Trinta e três anos decorridos depois da festa de Abril, a regressão dos direitos de todos nós chega a ser assustadora. O projecto corporizou-se na década de 80 do século XX. O trio Reagen-Thatcher-Cavaco correspondeu a um projecto de domínio económico, escalonado em várias etapas. Como escreveu Eric Hobsbawm: “Teria sido mais adequado que o capitalismo não se deleitasse ante o cadáver do comunismo soviético e se ocupasse mais dos seus próprios defeitos. Parece-me que, a longo prazo, a democracia e o mercado vão enfrentá-los”. Porém, qualquer daqueles três políticos não dispunha suficientemente de cultura social capaz de proceder ao exame dessas contradições. Ainda não há muito tempo, o grande escritor norte-americano Gore Vidal declarou que “Reagen abriu a caixa de Pândora enquanto Bush a escancarou”. As conclusões estão à vista.

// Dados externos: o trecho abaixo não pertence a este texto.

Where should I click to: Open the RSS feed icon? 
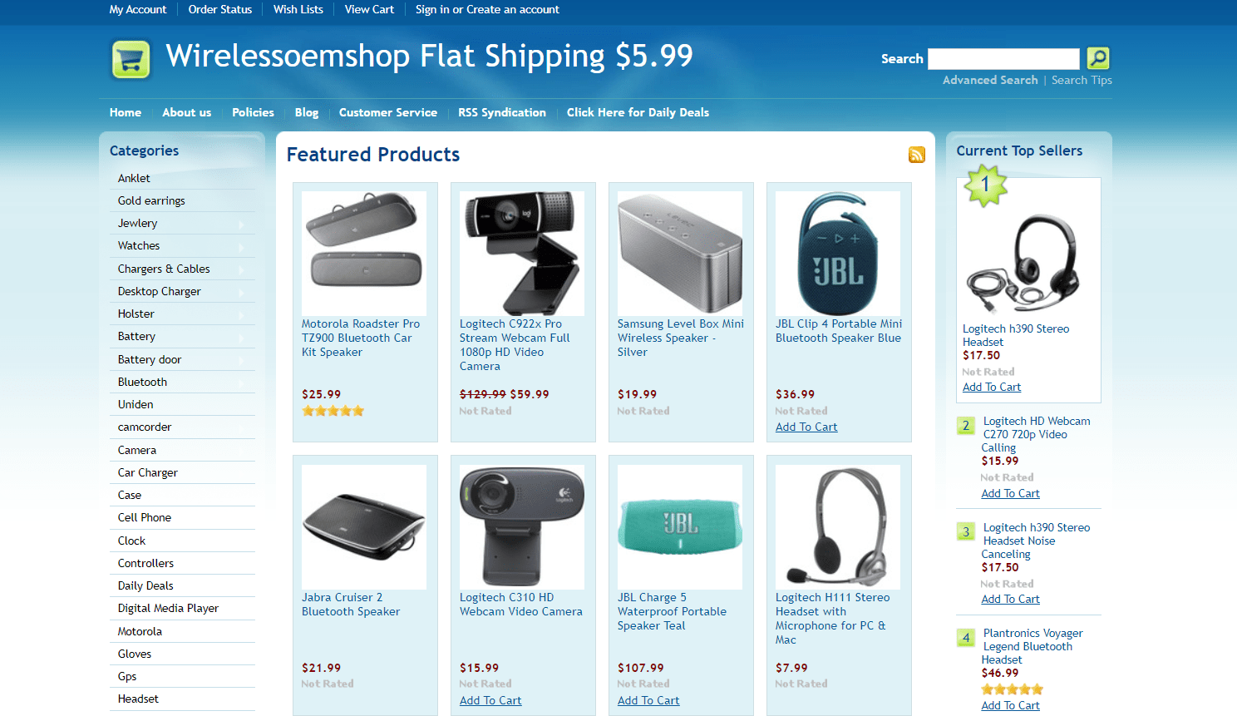coord(916,155)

Portugal está na situação em que está por múltiplas razões. Mas não será despiciendo dizer que uma delas, porventura a mais forte, consiste em que a classe dirigente não possui nem projecto, nem doutrina nem convicções. O assunto Mugabe é deplorável. Tal como o caso do Dalai Lama. Com visível embaraço, o querido ministro “socialista” dos Negócios Estrangeiros escarmenta o presidente do Zimbabwe, servindo-se de uma linguagem diplomática leve como um passarinho chamado hipopótamo. Quando ao chefe religioso do Tibete, as principais autoridades portuguesas não o recebem. Num dos casos, não se deseja melindrar o primeiro-ministro inglês; no outro, receia-se beliscar a China.

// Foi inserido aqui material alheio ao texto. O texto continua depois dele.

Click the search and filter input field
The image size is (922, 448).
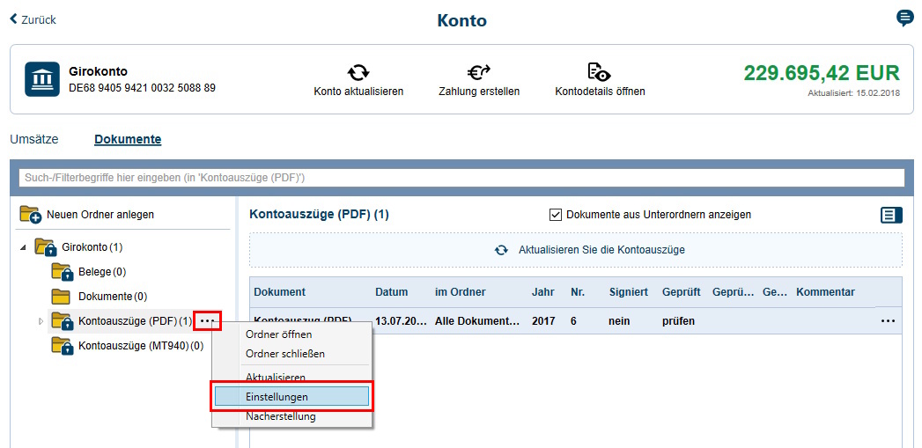pyautogui.click(x=461, y=178)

A cidadania não é promovida: é espezinhada. Depois, segundo consta, pedem que nos motivemos, que sejamos alegres, que estejamos muito jubilosos com essa vergonha chamada, inapropriadamente, o Tratado de Lisboa. Sócrates está felicíssimo. Trata-nos com os pés, mente descaradamente, atira-nos para o desemprego, açula os mandantes para que nos despeçam (viram-se os reflexos e ouviram-se os ecos nos “Prós e Contras”); e já nem sequer dissimula a sobranceria. Entretanto, há quem goste de ser sovado; e esses dos sovados (e, ocasionalmente, cevados) perseguem, insultam, injuriam e caluniam aqueles que se não cumpliciam com a infâmia.

Volto a Carvalho da Silva, a propósito de uma entrevista concedida à revista “Focus”, e na qual o conhecido sindicalista, referindo-se à tese de doutoramento, agora editada em livro: “Sempre tivemos, nas últimas décadas, a ideia de que é possível harmonizar no progresso, e é evidente que é. Mas porque se pode explorar mais as pessoas num determinado local do mundo, querem-nos impor essa harmonização no retrocesso. Há uma espécie de espiral regressiva que faz com que haja sempre um mercado de trabalho que funcione com condições mais degradadas. Há 65 mil empresas que dominam dois terços da economia mundial e que fazem esta pressão negativa, não porque estejam preocupadas com os trabalhadores nos países em desenvolvimento, mas porque podem explorá-los”.

As instituições mundiais, fundadas depois da II Grande Guerra, não só deixaram de se actualizar, perante as aceleradas mudanças geopolíticas, como se tornaram praticamente inúteis. A desadaptação atingiu, inexoravelmente, os sindicatos. A contenda contra esta nova expressão de colonialismo mundial assume aspectos da luta de David contra Golias.

Sabe-se, hoje, que os meios de produção do comunismo soviético não conseguiram rivalizar com os do capitalismo, mas que, como os do capitalismo, constituíram uma forma de poder arbitrário. Há resposta para enfrentar este novo sistema económico, diferente do velho capitalismo de mercado, como este o era do mercantilismo? A interrogação aí fica.